# What to do
Exactly reproduce the data from its first line through the line with "Click the 9,788 baht per month installment", leaving out every line after it.

(Dataset entries)

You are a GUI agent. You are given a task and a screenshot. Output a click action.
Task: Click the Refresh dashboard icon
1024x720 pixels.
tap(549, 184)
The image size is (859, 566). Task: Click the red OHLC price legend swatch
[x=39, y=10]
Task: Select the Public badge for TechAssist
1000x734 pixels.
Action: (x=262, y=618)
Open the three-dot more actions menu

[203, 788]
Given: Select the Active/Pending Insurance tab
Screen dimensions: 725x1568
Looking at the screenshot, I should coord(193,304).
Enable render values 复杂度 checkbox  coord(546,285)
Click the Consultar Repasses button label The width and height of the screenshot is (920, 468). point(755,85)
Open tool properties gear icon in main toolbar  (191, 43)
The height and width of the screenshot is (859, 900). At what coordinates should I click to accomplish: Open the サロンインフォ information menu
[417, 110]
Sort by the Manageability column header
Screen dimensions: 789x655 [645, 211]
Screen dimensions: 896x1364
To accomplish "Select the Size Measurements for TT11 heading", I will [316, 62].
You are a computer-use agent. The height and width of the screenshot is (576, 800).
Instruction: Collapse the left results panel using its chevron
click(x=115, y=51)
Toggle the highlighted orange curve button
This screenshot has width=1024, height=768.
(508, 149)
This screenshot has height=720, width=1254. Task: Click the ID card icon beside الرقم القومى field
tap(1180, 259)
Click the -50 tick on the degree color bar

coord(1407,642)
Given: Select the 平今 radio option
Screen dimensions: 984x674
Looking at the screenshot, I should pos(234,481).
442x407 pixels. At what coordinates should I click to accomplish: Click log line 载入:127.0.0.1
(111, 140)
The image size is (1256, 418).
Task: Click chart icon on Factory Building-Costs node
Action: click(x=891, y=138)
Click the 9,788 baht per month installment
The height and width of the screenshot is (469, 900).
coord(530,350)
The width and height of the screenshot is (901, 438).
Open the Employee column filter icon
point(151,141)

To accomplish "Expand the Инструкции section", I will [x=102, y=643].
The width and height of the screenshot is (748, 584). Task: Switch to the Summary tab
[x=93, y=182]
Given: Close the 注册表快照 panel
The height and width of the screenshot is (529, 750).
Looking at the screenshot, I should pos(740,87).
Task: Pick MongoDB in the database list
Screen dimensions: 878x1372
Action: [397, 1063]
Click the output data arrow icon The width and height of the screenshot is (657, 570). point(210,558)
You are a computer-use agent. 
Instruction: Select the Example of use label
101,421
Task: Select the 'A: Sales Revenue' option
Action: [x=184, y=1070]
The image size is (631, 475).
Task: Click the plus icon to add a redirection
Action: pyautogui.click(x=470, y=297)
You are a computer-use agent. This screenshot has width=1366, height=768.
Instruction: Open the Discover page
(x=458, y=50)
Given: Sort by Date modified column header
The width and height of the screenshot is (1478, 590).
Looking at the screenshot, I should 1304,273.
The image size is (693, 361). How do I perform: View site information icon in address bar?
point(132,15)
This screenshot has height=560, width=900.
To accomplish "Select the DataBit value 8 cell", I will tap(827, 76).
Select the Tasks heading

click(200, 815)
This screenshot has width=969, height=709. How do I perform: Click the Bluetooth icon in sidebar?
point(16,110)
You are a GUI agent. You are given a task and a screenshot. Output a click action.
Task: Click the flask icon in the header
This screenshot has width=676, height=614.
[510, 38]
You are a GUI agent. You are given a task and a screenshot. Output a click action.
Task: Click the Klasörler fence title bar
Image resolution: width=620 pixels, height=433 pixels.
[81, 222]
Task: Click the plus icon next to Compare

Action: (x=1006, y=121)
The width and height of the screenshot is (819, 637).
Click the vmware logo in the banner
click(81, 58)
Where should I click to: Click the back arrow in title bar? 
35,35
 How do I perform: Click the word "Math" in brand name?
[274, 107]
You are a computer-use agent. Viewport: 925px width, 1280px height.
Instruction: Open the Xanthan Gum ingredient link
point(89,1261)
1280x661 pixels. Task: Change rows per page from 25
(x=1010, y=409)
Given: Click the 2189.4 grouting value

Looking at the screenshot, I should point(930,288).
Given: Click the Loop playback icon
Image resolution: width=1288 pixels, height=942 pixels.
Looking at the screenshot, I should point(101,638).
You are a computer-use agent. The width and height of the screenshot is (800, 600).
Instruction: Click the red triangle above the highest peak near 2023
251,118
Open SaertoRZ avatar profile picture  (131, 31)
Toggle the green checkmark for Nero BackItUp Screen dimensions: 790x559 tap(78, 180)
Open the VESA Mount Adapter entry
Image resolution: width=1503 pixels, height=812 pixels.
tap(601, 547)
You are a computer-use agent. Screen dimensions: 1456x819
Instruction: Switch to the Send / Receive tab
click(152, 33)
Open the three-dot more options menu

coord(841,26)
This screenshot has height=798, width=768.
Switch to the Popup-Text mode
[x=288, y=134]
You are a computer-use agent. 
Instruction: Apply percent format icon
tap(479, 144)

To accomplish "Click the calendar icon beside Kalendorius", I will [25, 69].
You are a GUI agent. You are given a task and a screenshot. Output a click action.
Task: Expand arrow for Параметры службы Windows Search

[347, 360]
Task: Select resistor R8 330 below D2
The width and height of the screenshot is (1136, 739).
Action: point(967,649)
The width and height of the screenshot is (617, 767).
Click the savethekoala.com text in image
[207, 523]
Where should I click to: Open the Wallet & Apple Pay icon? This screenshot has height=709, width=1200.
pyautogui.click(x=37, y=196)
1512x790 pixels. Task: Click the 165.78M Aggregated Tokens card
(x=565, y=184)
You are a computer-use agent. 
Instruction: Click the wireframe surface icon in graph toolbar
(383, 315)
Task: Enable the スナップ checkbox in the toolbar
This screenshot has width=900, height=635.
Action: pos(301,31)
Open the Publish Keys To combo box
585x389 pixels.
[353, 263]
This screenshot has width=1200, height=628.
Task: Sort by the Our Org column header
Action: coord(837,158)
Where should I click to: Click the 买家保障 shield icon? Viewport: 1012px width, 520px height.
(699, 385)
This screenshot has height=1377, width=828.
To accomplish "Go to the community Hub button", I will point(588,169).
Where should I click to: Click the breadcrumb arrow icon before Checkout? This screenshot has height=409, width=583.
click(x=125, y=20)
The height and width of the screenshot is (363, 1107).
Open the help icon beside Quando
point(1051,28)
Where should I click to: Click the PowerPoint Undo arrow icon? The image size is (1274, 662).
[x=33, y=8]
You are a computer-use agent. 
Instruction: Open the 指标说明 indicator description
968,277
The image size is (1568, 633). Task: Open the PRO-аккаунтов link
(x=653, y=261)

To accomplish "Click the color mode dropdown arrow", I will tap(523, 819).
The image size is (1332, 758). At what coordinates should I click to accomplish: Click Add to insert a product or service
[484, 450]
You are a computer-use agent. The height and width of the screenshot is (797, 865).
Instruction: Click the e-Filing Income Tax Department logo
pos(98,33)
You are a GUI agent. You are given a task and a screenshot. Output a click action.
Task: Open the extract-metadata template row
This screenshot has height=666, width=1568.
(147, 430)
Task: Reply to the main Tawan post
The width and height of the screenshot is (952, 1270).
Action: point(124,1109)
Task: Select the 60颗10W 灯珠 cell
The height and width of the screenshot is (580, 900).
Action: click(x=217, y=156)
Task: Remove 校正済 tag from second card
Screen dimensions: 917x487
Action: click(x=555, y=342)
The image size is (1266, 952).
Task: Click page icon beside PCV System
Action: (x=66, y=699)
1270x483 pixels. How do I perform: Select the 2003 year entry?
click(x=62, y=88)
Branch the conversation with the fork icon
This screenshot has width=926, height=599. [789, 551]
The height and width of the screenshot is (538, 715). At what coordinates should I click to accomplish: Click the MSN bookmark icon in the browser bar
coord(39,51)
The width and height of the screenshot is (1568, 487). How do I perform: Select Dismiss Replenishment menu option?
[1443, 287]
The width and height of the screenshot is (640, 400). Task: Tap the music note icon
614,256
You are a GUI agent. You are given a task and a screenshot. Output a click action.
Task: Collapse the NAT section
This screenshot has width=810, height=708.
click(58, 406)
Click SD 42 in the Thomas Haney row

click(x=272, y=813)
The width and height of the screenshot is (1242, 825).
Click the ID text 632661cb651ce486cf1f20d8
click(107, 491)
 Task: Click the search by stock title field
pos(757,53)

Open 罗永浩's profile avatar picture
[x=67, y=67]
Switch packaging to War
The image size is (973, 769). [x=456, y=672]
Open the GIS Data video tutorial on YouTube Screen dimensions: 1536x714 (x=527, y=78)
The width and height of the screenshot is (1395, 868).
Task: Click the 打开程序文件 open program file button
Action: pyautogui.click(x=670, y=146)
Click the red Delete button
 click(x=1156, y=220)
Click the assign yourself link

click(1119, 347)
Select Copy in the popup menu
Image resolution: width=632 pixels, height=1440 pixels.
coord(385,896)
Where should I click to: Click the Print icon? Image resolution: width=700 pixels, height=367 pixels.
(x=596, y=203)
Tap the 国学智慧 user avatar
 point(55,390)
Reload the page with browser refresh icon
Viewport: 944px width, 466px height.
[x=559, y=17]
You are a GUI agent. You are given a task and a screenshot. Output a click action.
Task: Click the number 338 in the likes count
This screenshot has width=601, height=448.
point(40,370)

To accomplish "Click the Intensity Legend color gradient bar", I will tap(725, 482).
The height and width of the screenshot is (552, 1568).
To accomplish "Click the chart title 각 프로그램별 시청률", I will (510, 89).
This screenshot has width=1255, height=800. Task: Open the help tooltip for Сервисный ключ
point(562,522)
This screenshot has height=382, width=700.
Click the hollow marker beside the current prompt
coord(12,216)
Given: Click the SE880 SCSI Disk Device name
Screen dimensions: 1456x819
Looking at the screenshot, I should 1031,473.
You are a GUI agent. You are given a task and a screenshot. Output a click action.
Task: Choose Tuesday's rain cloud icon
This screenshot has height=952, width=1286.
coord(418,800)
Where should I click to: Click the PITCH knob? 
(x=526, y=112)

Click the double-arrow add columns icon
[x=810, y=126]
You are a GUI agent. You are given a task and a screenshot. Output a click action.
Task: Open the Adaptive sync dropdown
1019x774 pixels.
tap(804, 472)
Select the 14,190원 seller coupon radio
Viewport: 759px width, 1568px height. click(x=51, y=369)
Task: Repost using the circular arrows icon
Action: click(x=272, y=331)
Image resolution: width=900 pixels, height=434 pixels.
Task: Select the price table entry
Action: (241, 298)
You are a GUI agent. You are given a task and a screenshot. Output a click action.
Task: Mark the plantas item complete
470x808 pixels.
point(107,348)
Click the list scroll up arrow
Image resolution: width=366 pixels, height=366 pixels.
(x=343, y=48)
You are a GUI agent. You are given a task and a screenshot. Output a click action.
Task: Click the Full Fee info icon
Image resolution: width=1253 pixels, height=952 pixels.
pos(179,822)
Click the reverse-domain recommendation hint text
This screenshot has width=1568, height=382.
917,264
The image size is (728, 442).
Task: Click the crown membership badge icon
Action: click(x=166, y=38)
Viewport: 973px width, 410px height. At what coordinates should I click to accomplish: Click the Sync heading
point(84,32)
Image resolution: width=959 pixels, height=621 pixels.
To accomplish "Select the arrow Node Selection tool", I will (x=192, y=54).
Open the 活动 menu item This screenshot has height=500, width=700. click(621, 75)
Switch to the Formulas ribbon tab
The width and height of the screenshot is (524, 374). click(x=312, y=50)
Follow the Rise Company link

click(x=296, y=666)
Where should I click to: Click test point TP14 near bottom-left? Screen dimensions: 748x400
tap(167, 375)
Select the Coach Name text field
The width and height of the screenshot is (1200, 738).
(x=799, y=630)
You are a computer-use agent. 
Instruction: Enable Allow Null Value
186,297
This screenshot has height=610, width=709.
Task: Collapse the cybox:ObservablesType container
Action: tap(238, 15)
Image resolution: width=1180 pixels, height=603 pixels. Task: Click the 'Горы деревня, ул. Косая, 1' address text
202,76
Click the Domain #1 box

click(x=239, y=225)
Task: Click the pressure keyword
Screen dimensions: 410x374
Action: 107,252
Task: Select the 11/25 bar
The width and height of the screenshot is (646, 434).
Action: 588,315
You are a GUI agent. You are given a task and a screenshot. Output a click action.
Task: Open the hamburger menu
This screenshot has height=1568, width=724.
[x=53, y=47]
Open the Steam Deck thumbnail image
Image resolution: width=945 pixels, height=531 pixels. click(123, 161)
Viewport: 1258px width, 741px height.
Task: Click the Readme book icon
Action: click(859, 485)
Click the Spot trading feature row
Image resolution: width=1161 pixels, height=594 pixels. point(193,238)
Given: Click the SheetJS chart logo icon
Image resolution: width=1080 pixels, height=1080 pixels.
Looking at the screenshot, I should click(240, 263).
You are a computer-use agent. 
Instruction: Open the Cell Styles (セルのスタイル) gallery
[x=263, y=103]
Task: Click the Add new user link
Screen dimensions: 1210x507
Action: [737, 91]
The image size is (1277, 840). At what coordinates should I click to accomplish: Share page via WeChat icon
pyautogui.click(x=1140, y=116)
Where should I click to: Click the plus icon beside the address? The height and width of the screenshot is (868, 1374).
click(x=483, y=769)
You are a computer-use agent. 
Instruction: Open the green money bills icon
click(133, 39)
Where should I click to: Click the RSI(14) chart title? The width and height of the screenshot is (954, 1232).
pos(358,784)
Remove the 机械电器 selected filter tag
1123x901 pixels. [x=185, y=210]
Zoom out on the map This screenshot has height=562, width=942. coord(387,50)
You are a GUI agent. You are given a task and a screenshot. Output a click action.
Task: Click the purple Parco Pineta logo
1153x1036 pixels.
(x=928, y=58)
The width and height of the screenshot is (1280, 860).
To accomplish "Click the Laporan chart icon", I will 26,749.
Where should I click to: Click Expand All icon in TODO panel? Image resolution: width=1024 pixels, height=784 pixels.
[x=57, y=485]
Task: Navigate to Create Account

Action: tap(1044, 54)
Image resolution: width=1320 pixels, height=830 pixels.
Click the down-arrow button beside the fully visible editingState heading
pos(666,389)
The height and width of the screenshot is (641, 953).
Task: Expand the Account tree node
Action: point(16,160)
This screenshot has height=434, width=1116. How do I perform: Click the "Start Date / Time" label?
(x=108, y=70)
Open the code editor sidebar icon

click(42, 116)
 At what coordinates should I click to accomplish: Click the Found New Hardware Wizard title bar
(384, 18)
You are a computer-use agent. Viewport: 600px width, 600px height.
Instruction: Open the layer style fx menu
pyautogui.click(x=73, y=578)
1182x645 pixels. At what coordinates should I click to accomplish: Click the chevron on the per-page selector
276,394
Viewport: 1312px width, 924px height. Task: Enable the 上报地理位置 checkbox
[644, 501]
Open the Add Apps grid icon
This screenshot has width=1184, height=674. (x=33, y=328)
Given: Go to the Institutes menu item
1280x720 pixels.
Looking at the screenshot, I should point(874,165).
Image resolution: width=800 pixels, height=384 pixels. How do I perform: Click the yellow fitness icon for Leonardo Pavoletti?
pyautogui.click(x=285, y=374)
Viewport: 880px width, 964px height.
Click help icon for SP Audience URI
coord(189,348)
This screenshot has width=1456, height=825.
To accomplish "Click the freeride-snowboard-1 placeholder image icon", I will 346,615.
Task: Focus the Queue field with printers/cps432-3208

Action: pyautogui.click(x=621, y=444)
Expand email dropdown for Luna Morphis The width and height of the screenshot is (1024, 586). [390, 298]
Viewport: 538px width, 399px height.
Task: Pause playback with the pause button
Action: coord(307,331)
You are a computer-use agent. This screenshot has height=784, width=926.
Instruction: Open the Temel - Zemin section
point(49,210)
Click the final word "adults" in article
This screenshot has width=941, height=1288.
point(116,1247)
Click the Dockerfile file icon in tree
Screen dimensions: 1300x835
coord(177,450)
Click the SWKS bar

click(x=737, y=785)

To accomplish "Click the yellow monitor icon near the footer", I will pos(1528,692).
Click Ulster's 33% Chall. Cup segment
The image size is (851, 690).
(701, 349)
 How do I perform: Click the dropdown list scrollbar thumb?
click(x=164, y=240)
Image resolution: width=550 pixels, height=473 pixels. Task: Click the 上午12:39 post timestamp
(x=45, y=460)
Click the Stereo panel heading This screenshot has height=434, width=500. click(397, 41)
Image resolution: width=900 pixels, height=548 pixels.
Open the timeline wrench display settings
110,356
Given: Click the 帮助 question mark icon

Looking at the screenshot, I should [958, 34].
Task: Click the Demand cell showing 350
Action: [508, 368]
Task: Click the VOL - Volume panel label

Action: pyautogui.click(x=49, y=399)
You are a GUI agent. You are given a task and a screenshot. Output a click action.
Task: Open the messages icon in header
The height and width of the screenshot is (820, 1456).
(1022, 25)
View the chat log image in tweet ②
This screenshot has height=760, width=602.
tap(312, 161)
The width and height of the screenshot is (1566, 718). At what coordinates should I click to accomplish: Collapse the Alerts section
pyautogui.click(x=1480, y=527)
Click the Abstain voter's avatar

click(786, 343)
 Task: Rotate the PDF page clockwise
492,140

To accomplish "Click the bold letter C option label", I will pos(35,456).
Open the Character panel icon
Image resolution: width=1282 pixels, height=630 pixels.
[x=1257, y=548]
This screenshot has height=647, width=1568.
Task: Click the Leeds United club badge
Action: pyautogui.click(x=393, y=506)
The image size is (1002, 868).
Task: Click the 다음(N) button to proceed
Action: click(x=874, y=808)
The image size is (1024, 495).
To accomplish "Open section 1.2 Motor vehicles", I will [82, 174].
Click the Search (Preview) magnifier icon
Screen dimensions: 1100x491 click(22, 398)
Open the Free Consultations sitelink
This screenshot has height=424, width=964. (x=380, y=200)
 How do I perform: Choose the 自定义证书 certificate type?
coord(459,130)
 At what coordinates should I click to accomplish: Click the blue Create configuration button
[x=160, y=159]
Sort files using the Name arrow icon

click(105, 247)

# Answer
You are a GUI agent. You are given a task and a screenshot. Output a click action.
Task: Click the Refresh dashboard icon
1024x720 pixels.
tap(549, 184)
The image size is (859, 566). Task: Click the red OHLC price legend swatch
[x=39, y=10]
Task: Select the Public badge for TechAssist
1000x734 pixels.
Action: (x=262, y=618)
Open the three-dot more actions menu

[203, 788]
Given: Select the Active/Pending Insurance tab
Screen dimensions: 725x1568
Looking at the screenshot, I should coord(193,304).
Enable render values 复杂度 checkbox  coord(546,285)
Click the Consultar Repasses button label The width and height of the screenshot is (920, 468). point(755,85)
Open tool properties gear icon in main toolbar  (191, 43)
The height and width of the screenshot is (859, 900). At what coordinates should I click to accomplish: Open the サロンインフォ information menu
[417, 110]
Sort by the Manageability column header
Screen dimensions: 789x655 [645, 211]
Screen dimensions: 896x1364
To accomplish "Select the Size Measurements for TT11 heading", I will [316, 62].
You are a computer-use agent. The height and width of the screenshot is (576, 800).
Instruction: Collapse the left results panel using its chevron
click(x=115, y=51)
Toggle the highlighted orange curve button
This screenshot has width=1024, height=768.
(508, 149)
This screenshot has height=720, width=1254. Task: Click the ID card icon beside الرقم القومى field
tap(1180, 259)
Click the -50 tick on the degree color bar

coord(1407,642)
Given: Select the 平今 radio option
Screen dimensions: 984x674
Looking at the screenshot, I should pos(234,481).
442x407 pixels. At what coordinates should I click to accomplish: Click log line 载入:127.0.0.1
(111, 140)
The image size is (1256, 418).
Task: Click chart icon on Factory Building-Costs node
Action: click(x=891, y=138)
Click the 9,788 baht per month installment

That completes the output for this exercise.